# Education for children under 5



## grosvenorwalker (May 20, 2011)

Hi

I may have the opportunity to move to Canada to work (Ontario) in the next few months. I see this initially as a 3 to 5 year opportunity and therefore keen to ensure that I could move back to the UK in due course without too much long term disruption to my children and family!

I have loads of questions which I hope to find answers to on this forum but the one pressing area that I could do with help on now relates to children. I have 3 children, all under 5. The eldest is due to start school in September in the UK just before her 5th birthday, our middle child is 3 at a nursery in the UK, the youngest 1 and just at home.

My research indicates that Canadian schools whilst great start later than UK schools and that if we moved the eldest would go into Kindergarten / Primary this year but there would be nothing for our middle child for another year. Also, children entering school in the UK at 5 start on the journey to reading and writing whilst our research indicates that at the equivalent stage in Canada the curriculum is more basic (learning letters, basic numbers to 20 etc). 

Has anyone any information on this as we are concerned that if we move to Canada and then return to the UK that our children will be very much behind others at school. Also, I am just not sure what children do before Kindergarten in Canada - is it just playing with friends, structured activities (Etc) or are there other options for ex pats e.g. some sort of international equivalent to the UK system that they could join.

In hope of any answer or two.....!


----------



## Lindavid6 (Nov 7, 2010)

grosvenorwalker said:


> Hi
> 
> I may have the opportunity to move to Canada to work (Ontario) in the next few months. I see this initially as a 3 to 5 year opportunity and therefore keen to ensure that I could move back to the UK in due course without too much long term disruption to my children and family!
> 
> ...


I have 3 kids about the same age as yours, I will give you my opinion based on them. My 5 year old attends all day Senior Kindergarten at a Toronto Catholic School, whilst the curriculum may not be as "advanced" as the UK at that age. I believe that the overall general level of education here is clearly higher than the UK. My 5 year old can count way beyond 20 and has made great strides in understanding letters and reading, his writing has improved dramatically as well, so I am generally very pleased with his progress his interaction with other children has also improved. My 3 year old will start all day junior Kindergarten in September so I can only hope he shows the same improvement. What I do like is that they teach real world skills from early age here, my 5 year old does regular "show and tell" sessions which will clearly help him with presentations and public speaking in years to come, I wish they had done that when I was at school in the UK.

Generally the level of education here is extremely high and the young people who I have been exposed to seem extremely intelligent and very self confident, its not just about exams or tests at an early age here. I think your kids will be just fine and will not be behind at all, they will also have a more rounded set of skills to UK children. None of my expat friends can find fault with the education system here either.


----------



## grosvenorwalker (May 20, 2011)

Thanks so much for taking the trouble to reply. I was especially interested to hear about the set up for your 3 year old. I feel a bit better about this issue now.


----------

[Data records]
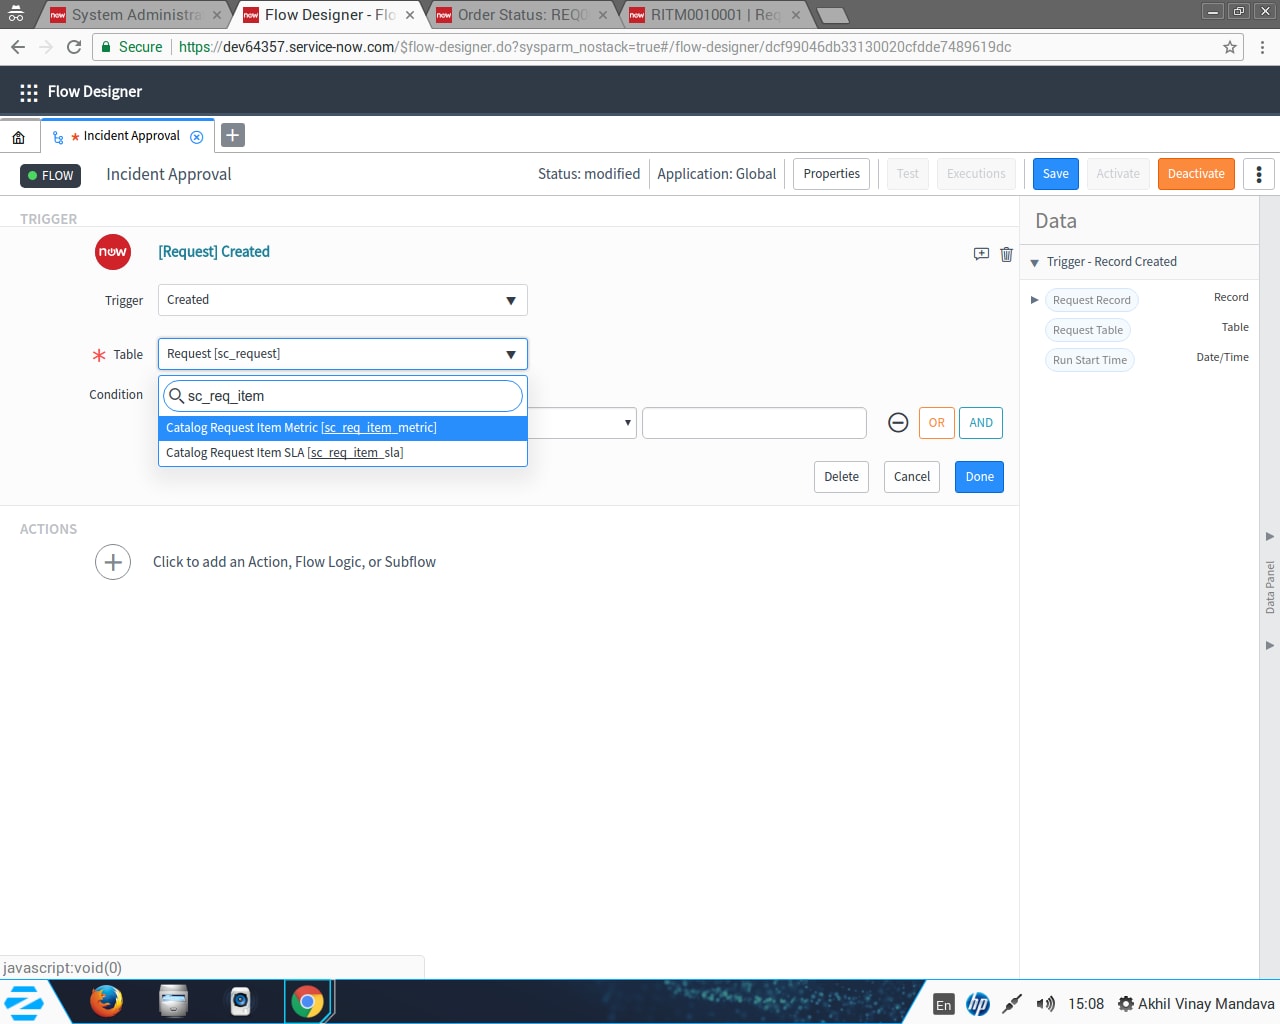The height and width of the screenshot is (1024, 1280).
Task: Deactivate the flow
Action: pyautogui.click(x=1196, y=173)
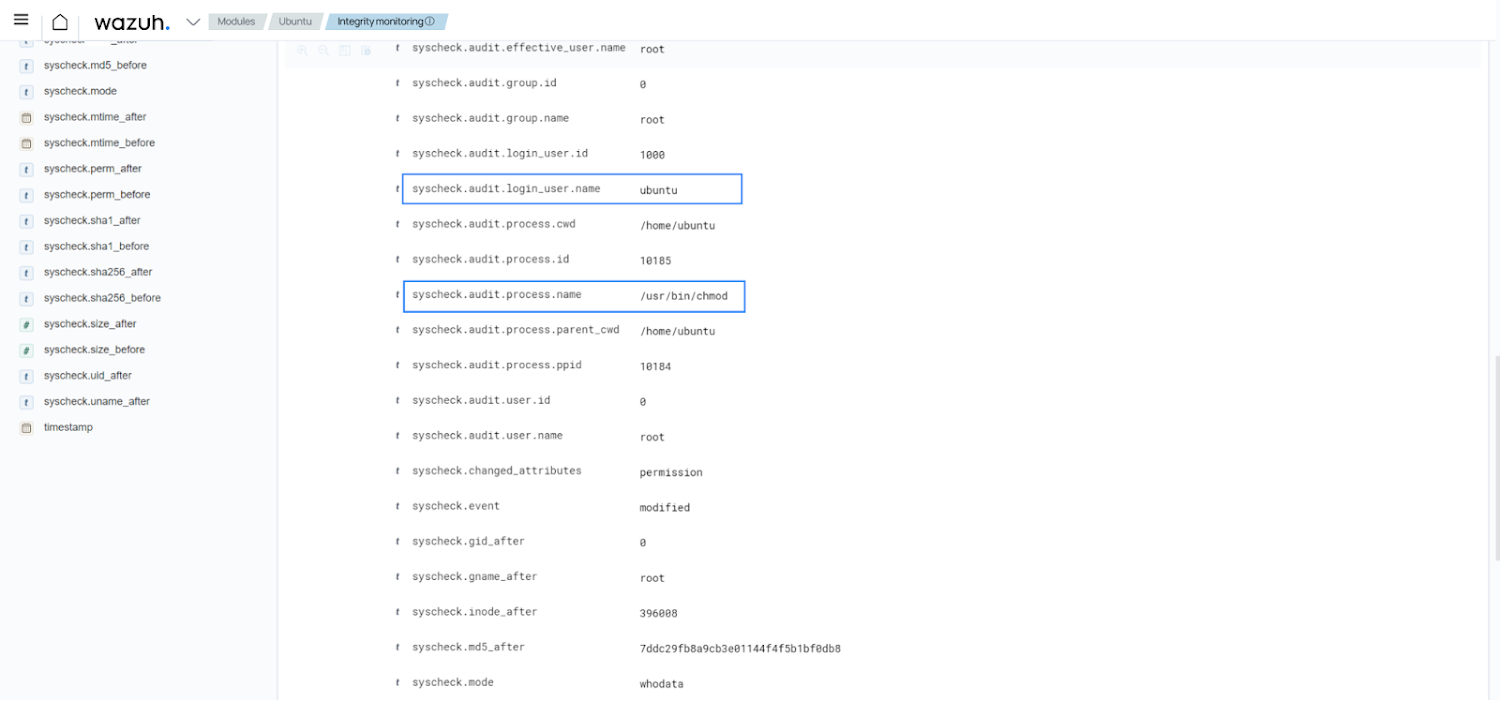Click the info icon beside Integrity monitoring

430,21
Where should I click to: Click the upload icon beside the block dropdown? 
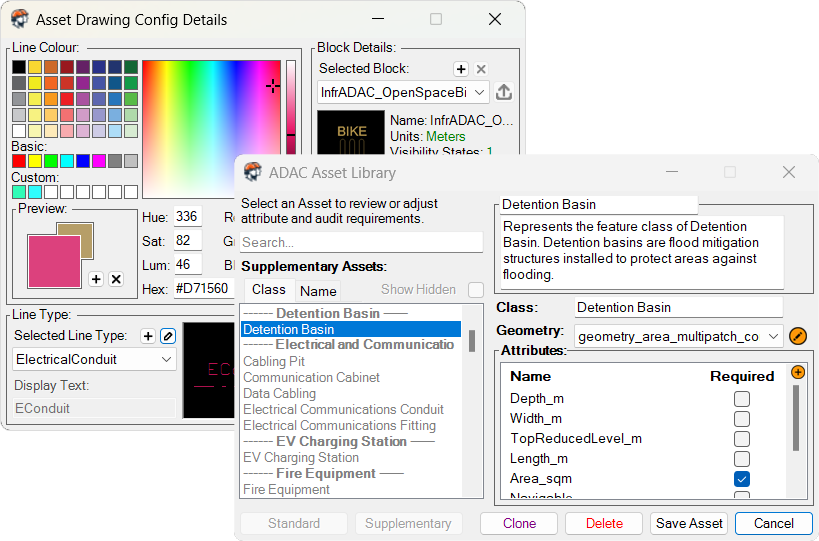tap(504, 92)
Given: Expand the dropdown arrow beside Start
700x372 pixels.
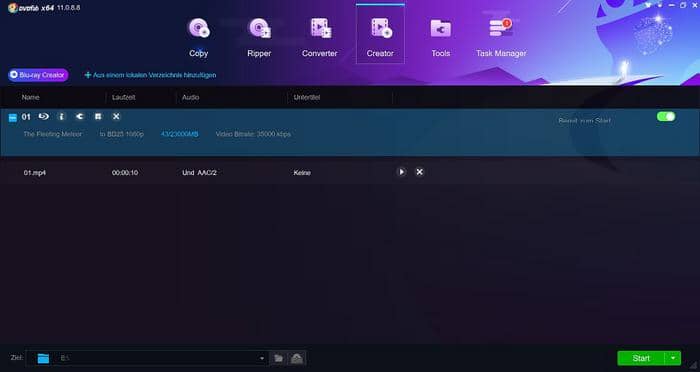Looking at the screenshot, I should tap(673, 358).
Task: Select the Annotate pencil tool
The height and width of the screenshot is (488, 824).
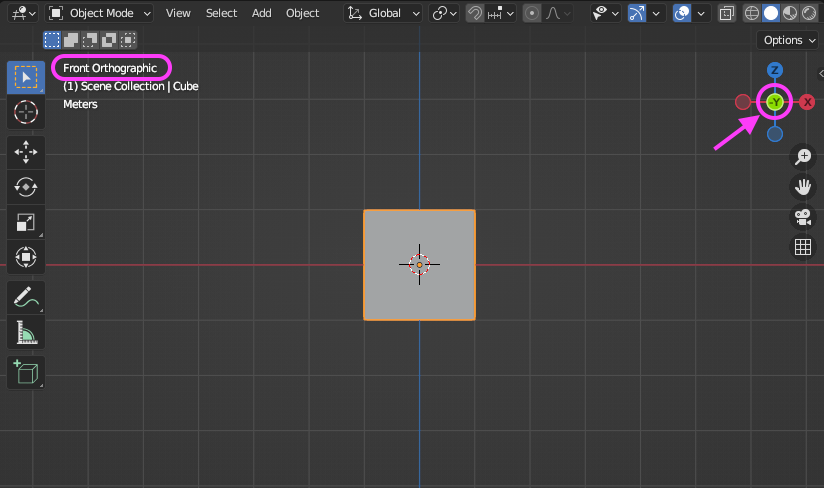Action: (x=25, y=295)

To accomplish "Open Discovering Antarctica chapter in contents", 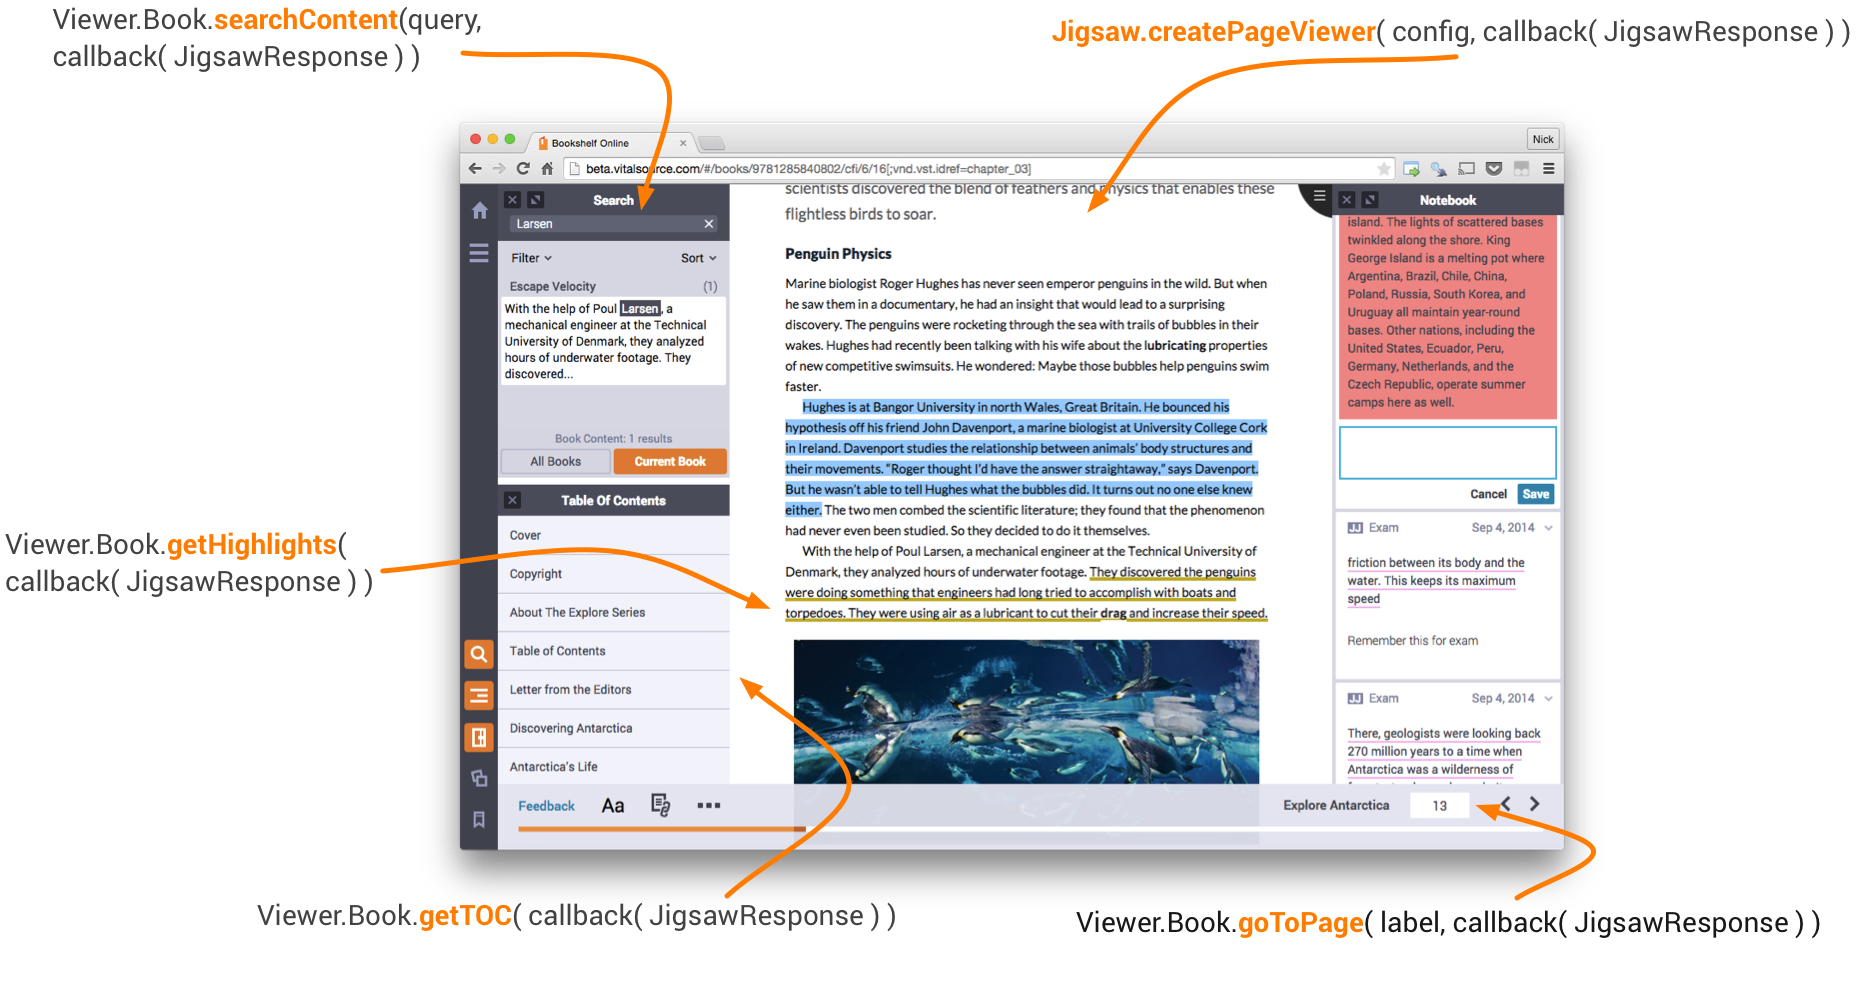I will (571, 728).
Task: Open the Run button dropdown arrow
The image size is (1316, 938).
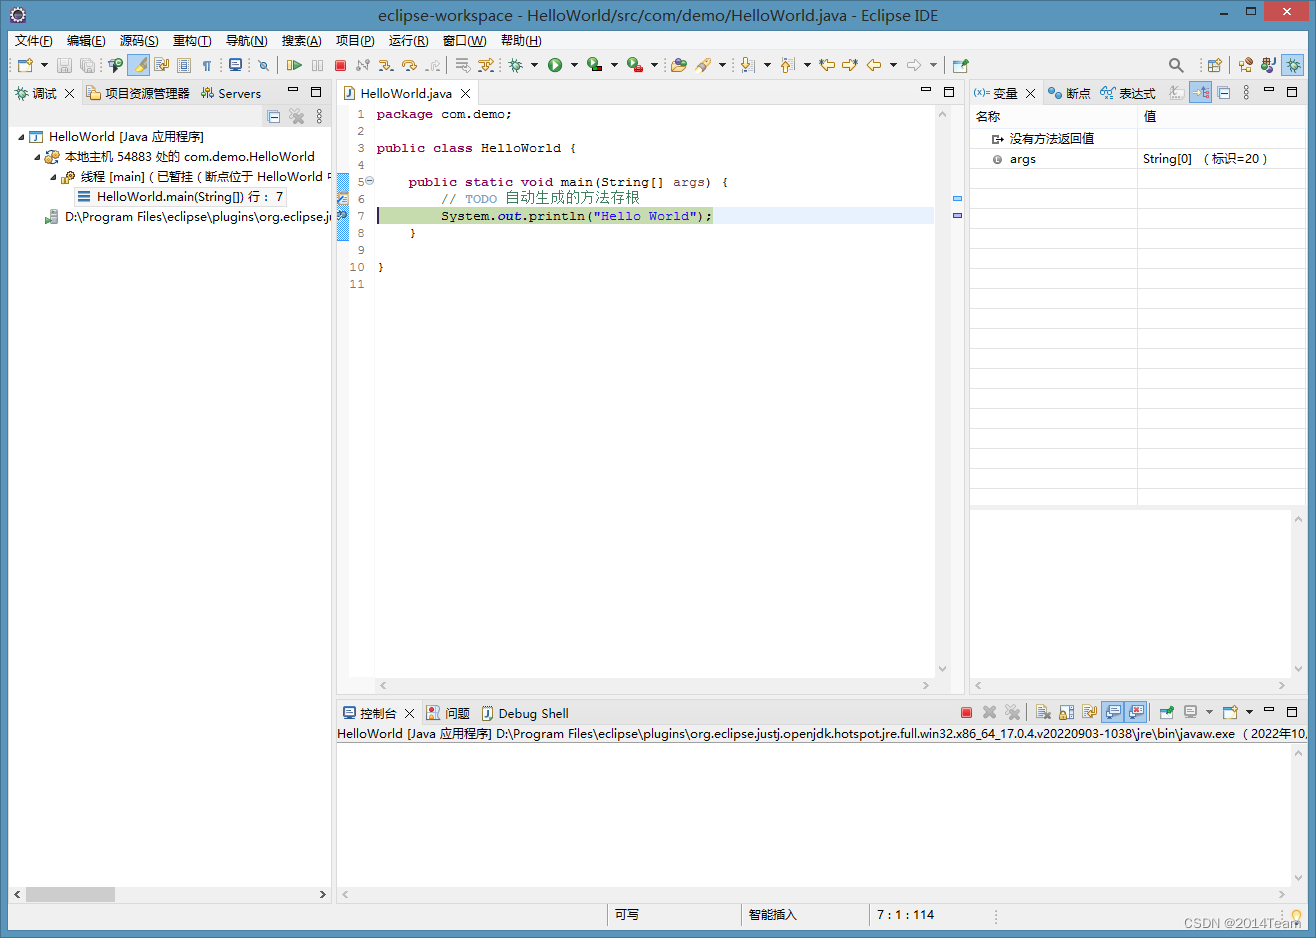Action: 574,65
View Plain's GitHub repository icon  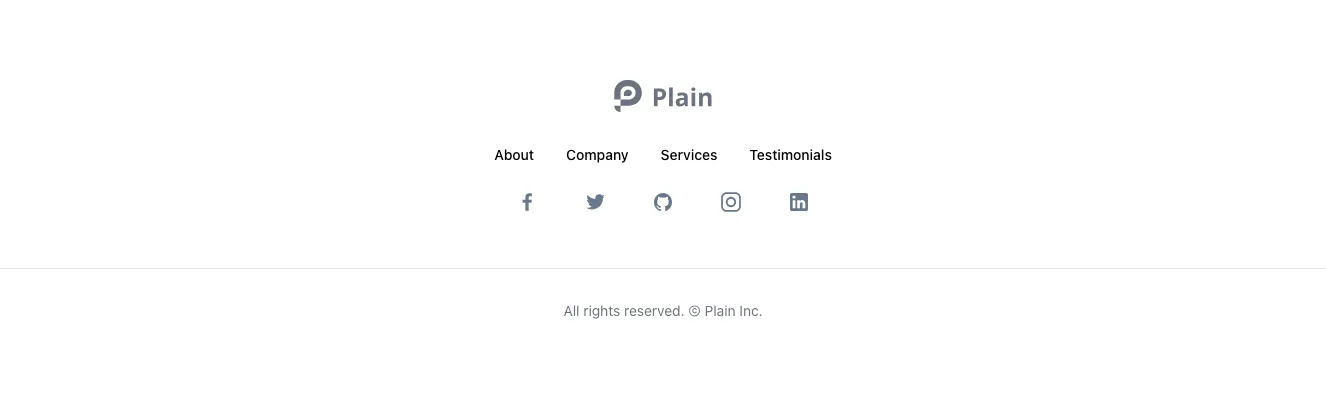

### Written request 1
Output, word for word, the part of the thread on schooling for children under 5 that opens with the words containing "Thanks so much" and closes with "this issue now.".
### Written request 2
Filter the records down to each line that contains the string "Task", treating uppercase and lowercase as different.

### Correct result 1
Thanks so much for taking the trouble to reply. I was especially interested to hear about the set up for your 3 year old. I feel a bit better about this issue now.

### Correct result 2
Task: Deactivate the flow
Task: Select the Annotate pencil tool
Task: Open the Run button dropdown arrow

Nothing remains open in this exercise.